A leak-detection method using transient modeling is introduced in this paper. This method is suitable for both gas and liquid pipelines, with comprehensive consideration of the transient-flow features of compressible flows and stochastic processing and noise filtering of the meter readings. The correlations for diagnosing the leak location and amount are derived on the basis of the online real-time observation and the readings of pressure, temperature, and flow rate at both ends of the pipeline. As an online real-time system, great attention has been paid to the stochastic processing and noise filtering of the meter readings and the models to reduce the impact of signal noise. It is also essential for the robust real-time pipeline observer to have the self-study and adjustment abilities needed to respond to the large varieties of pipeline configuration, pipeline operation conditions, and fluid properties.
Real application cases are presented here to demonstrate this leak-detection method. For example, in the leak detection of a crude-oil pipeline of 34.5 km long and 219mm in diameter, this method located the leak at 16.6 km from the pipeline upstream end, which is only 0.6 km away from the actual leak location.
When there is a leak in the pipeline, the event will transfer to both upstream and downstream along the pipeline at the acoustic velocities. As a result, the measurements at the pipeline ends will change. The different location and rate of the leak will result in different meter readings at the pipeline ends.
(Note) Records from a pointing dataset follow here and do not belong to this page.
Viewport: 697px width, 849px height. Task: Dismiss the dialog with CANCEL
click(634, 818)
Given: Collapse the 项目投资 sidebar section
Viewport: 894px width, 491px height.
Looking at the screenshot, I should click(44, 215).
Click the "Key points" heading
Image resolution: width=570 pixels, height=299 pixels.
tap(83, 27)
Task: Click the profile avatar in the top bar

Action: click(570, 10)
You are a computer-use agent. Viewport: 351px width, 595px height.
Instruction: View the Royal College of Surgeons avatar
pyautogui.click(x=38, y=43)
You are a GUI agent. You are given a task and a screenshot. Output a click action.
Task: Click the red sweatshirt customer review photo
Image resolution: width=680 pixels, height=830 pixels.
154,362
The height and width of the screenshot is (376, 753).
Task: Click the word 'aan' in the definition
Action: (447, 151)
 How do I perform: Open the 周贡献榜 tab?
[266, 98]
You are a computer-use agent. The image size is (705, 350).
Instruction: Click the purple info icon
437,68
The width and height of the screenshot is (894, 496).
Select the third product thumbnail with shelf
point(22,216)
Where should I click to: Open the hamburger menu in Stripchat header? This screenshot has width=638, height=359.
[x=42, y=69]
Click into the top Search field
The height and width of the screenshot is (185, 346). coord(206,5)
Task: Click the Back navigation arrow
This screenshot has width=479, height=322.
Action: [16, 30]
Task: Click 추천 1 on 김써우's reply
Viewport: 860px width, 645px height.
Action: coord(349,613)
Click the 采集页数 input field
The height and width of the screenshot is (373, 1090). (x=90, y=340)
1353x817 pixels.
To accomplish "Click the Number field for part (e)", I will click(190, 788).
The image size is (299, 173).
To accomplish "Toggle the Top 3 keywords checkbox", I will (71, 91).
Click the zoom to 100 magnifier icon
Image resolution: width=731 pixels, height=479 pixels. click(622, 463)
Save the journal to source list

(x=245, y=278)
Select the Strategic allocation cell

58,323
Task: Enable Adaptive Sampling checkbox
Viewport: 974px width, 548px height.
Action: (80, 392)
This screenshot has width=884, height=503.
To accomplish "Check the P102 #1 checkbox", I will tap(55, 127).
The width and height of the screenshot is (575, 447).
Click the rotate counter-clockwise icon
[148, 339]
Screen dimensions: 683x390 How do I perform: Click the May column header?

This is why the pipeline internal thermodynamic flowing features can be used to identify the appearance of a leak and determine its location.
It is essential for a leak-detection method and system to be sensitive to a small leak and insensitive to the system and measurement noise. To issue reliable and accurate alarms, great efforts have been paid to the stochastic processing, filtering the noise of the meter readings and the models and reducing the impact of signal noise.
Fig. 1 shows how this method works on the system control and data acquisition system (SCADA). An online real-time pipeline observer, which will always be leakage-free, is running and putting out the expected readings for the pipeline without leakage (such as flow rates at the pipeline ends) according to the measured inputs (such as pressures and temperatures measured at the upstream and downstream ends). When there is a leakage, the observer outputs are different from the meter readings, and the discrepancies between the observer outputs and the meter measurements can be used to identify the appearance, rate, and location of the leak (Wang and Wang 1996,Wang 1998).
Because the leak-detection of this method is based on the comprehensive internal flow features of the pipeline, it can be applied to the pipeline without concern for the upstream and downstream connections. The advantage of this method over the pressure-point-analysis method is that it continues detecting the leak during the entire time it exists. Therefore, this method has more opportunity to locate the leak accurately and issue the alarm reliably.